Reputation: 3756
I have a template XML file, and based on inputs given to my program I have to generate a new XML file. The template has sections that need to be repeated based on the input data. But I don't necessarily know the structure of these sections or how many levels of nesting they have. I cannot figure out how to read in the template file in an arbitrary way they will let me populate it and then output it. Here is a section of the template file:
<Target_Table>
<Target_Name>SF1_T1</Target_Name>
<Target_Mode>
<REP>
<Target_Location_To_Repeat>
<XLocation>nextXREL</XLocation>
<YLocation>nextYREL</YLocation>
</Target_Location_To_Repeat>
<Target_Location_To_Repeat>
<XLocation>nextXREL</XLocation>
<YLocation>nextYREL</YLocation>
</Target_Location_To_Repeat>
</REP>
</Target_Mode>
<Target_Repetitions>1</Target_Repetitions>
<Meas_Window>
<Window_Size>
<XLocation>FOV</XLocation>
<YLocation>FOV</YLocation>
</Window_Size>
<Window_Location>
<XLocation>firstXREL</XLocation>
<YLocation>firstYREL</YLocation>
</Window_Location>
</Meas_Window>
<Box_Orientation>90</Box_Orientation>
<First_Feature Value="Space" />
<Meas_Params_Definition>
<Number_Of_Lines Value="Auto" />
<Number_Of_Pixels_Per_Line Value="Auto" />
<Averaging_Factor Value="1" />
</Meas_Params_Definition>
<Number_Of_Edges>1</Number_Of_Edges>
<Edge_Pair>
<Edge_Pair_Couple>
<First_Edge>1</First_Edge>
<Second_Edge>1</Second_Edge>
</Edge_Pair_Couple>
<Nominal_Corrected_Value>0</Nominal_Corrected_Value>
</Edge_Pair>
<Categories>
<Material_Type />
<Meas_Type />
<Category_Type />
<Other_Type />
</Categories>
<Bias>0</Bias>
<Template_Target_Name>SF_IMAQ_Template_Target</Template_Target_Name>
<Template_Target_PPL>
<Process>PC2</Process>
<Product>PD2</Product>
<Layer>L2</Layer>
</Template_Target_PPL>
<Meas_Auto_Box>
<Error_Code>0</Error_Code>
<Measured_CD>0</Measured_CD>
<Constant_NM2Pix>true</Constant_NM2Pix>
</Meas_Auto_Box>
<Meas_Box_Pix_Size_X>PixelSize</Meas_Box_Pix_Size_X>
<Macro_CD>0</Macro_CD>
</Target_Table>
I need to repeat the entire Target_Table section multiple time, and within each Target_Table I need to repeat the REP section multiple times. I want to write my program so that if the template changes (e.g, more levels of nesting are added) I don't have to change my program. But it seems to me that I have to totally know the structure of the file to read it in and spit it out. Is that true or am I missing something here? Is there a way to write a program that will read in a file with an unknown tags and unknown levels of nesting?
Upvotes: 4
Views: 1977
Reputation: 384
Using ElementTree:
import xml.etree.ElementTree as et
filehandler = open("file.xml","r")
raw_data = et.parse(filehandler)
data_root = raw_data.getroot()
filehandler.close()
for children in data_root:
for child in children:
print(child.tag, child.text, children.tag, children.text)

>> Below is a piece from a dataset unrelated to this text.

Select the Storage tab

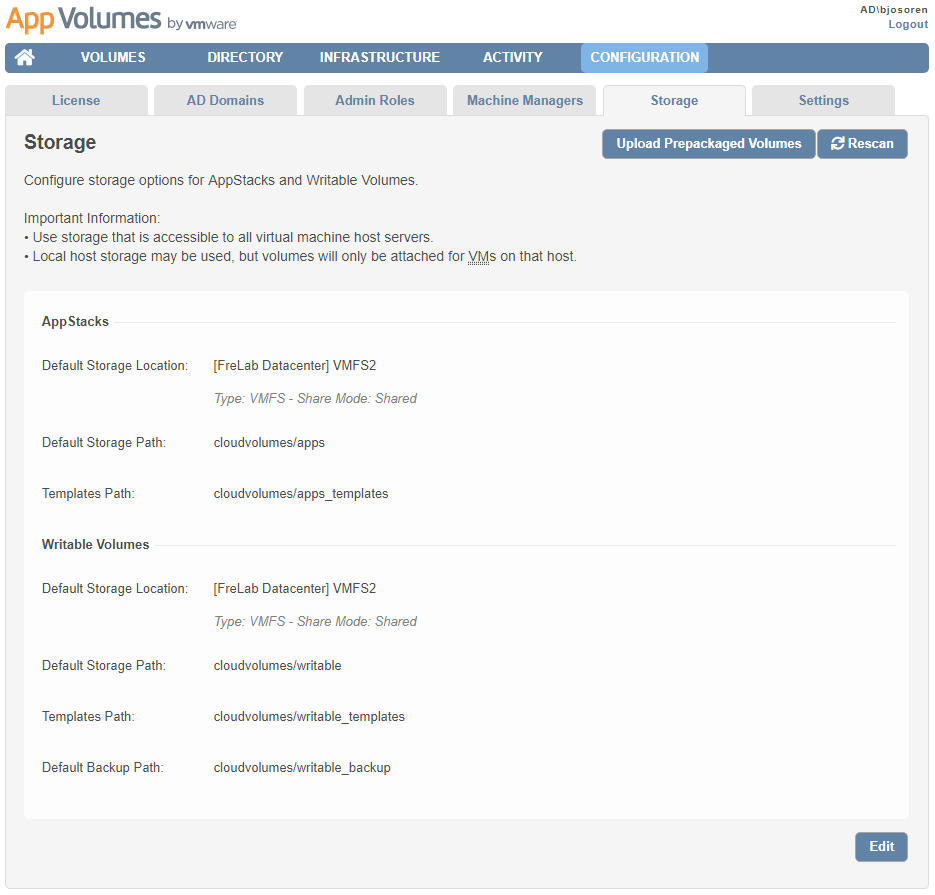click(674, 100)
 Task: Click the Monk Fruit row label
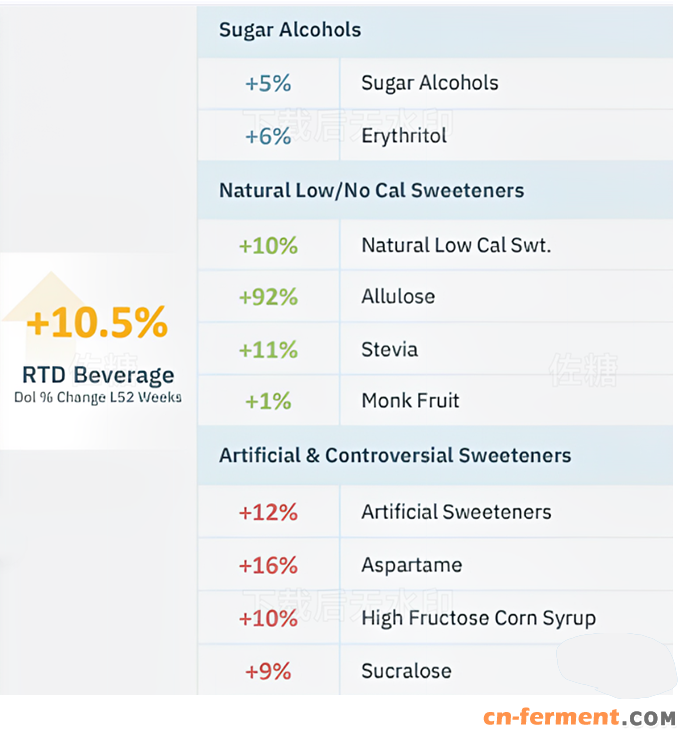coord(410,401)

That will give you an overview of the XML-tags and associated text inside tags. You can add more loops to step further into the tree, and perform checks to see wether any of the children contains further levels. I find this method useful when the name of the XML tags varies and does not follow an already known standard.
Upvotes: 4
Reputation: 97918
An example using BeautifulSoup:
import sys
from bs4 import BeautifulSoup
file = sys.argv[1]
handler = open(file).read()
soup = BeautifulSoup(handler)
for table in soup.find_all("target_table"):
for loc in table.find_all("rep"):
print loc.xlocation.string + ", " + loc.ylocation.string
Output
nextXREL, nextYREL
Upvotes: 0